Anyone who has not been hiding in a cave lately has watched the Malaysian plane crash families suffering after learning that their loved ones perished. And found out about the firemen who died in Boston trying to save lives. And who knows how many people are buried alive in landslides out west. As much as we hear about and visualize horrible scenes, before long we go about our daily lives while the surviving spouses, significant others and the families of those innocently killed must try and continue on in this world without their loved ones. The newspapers and media don’t spend any real time following up with these families and so one might wonder how they are doing over time. We see short and long term reactions here in our day-to-day business, when we take care of families who have lost someone because of another’s reckless, intentional or careless acts. Just recently I lost a very close friend who was killed on his bike because of another’s careless driving. I saw on the spot the direct impact and horribleness of it all. Because he was a very dear friend, I too have grief and am suffering.
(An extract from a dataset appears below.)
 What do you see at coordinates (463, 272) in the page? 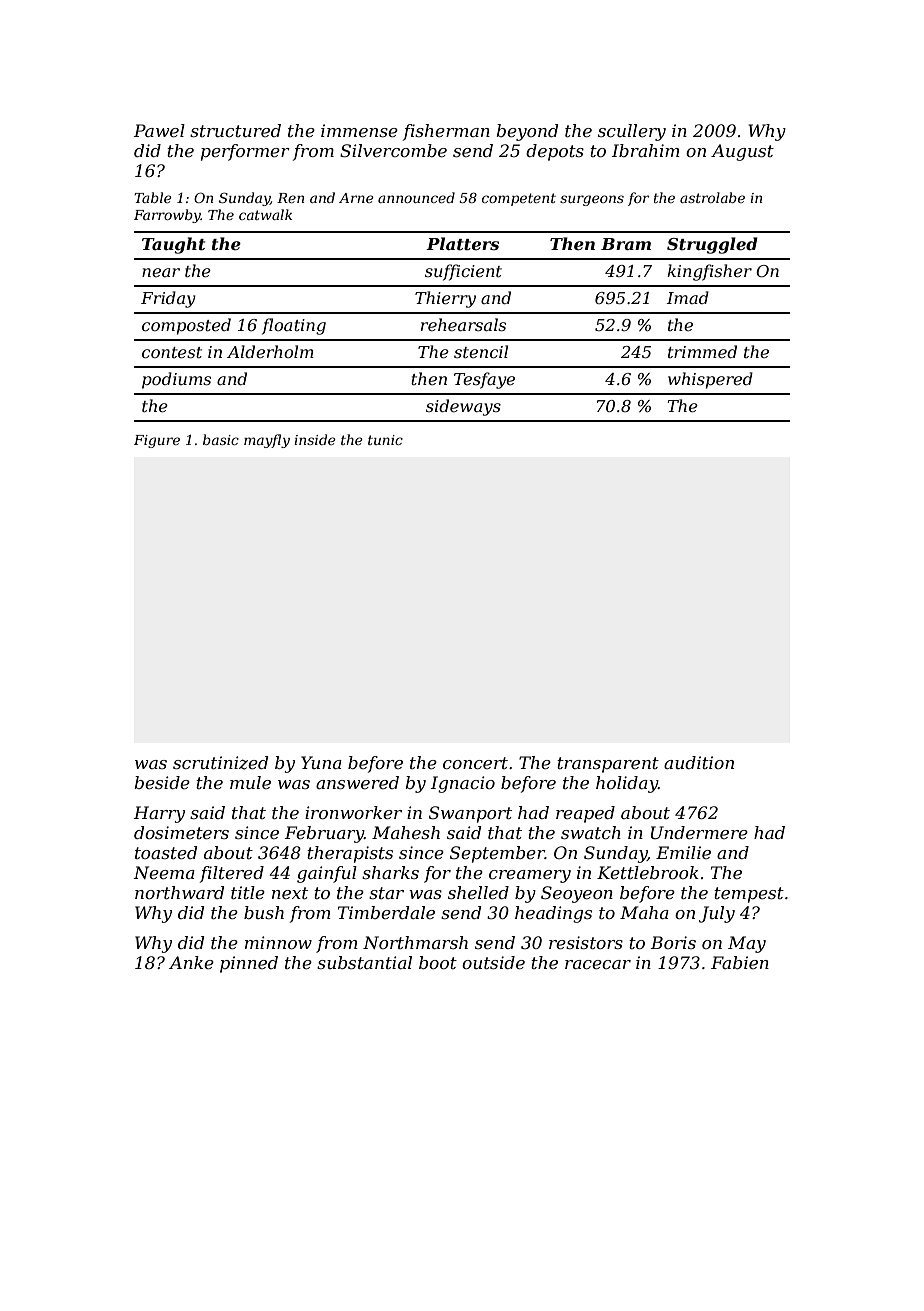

So, what is the proper way to grief? What is the right way? Said differently, is there a wrong way? It is now accepted socially that the grief experience is different for each person. There is no right or wrong. There are numerous physical reactions such as the lack of desire to eat or perhaps one wants to over-eat. One may not sleep or get headaches or stomach problems. The chest may get heavy. One may hallucinate or panic or become more nervous or lose complete energy. Sadness and depression can set in. Forgetfulness and mood swings are yet other reactions that are “normal.” There can be anger, guilt, inability to concentrate or make decisions, feelings of emptiness or being cheated, fear of what will happen next, and questions as to why did the event happen.
For the first 24-48 hours it is important to be good to yourself. It is OK to tell and re-tell what happened and keep a journal. Spend time with others and walk 20-30 minutes a day if possible. Rest and sleep are crucial. Don’t make any big life changes. One might want to start drinking or take too many drugs so be careful there. It is all right to cry. Ask for help, that is fine. Grieving takes time and patience is important.
Our hearts go out to those who are trying to contend with major losses in their lives. Surviving the absence of a loved one is extremely difficult and in some sense one is never the same even though life goes on. If you need counseling, then get it. There is nothing wrong with getting help and expressing oneself.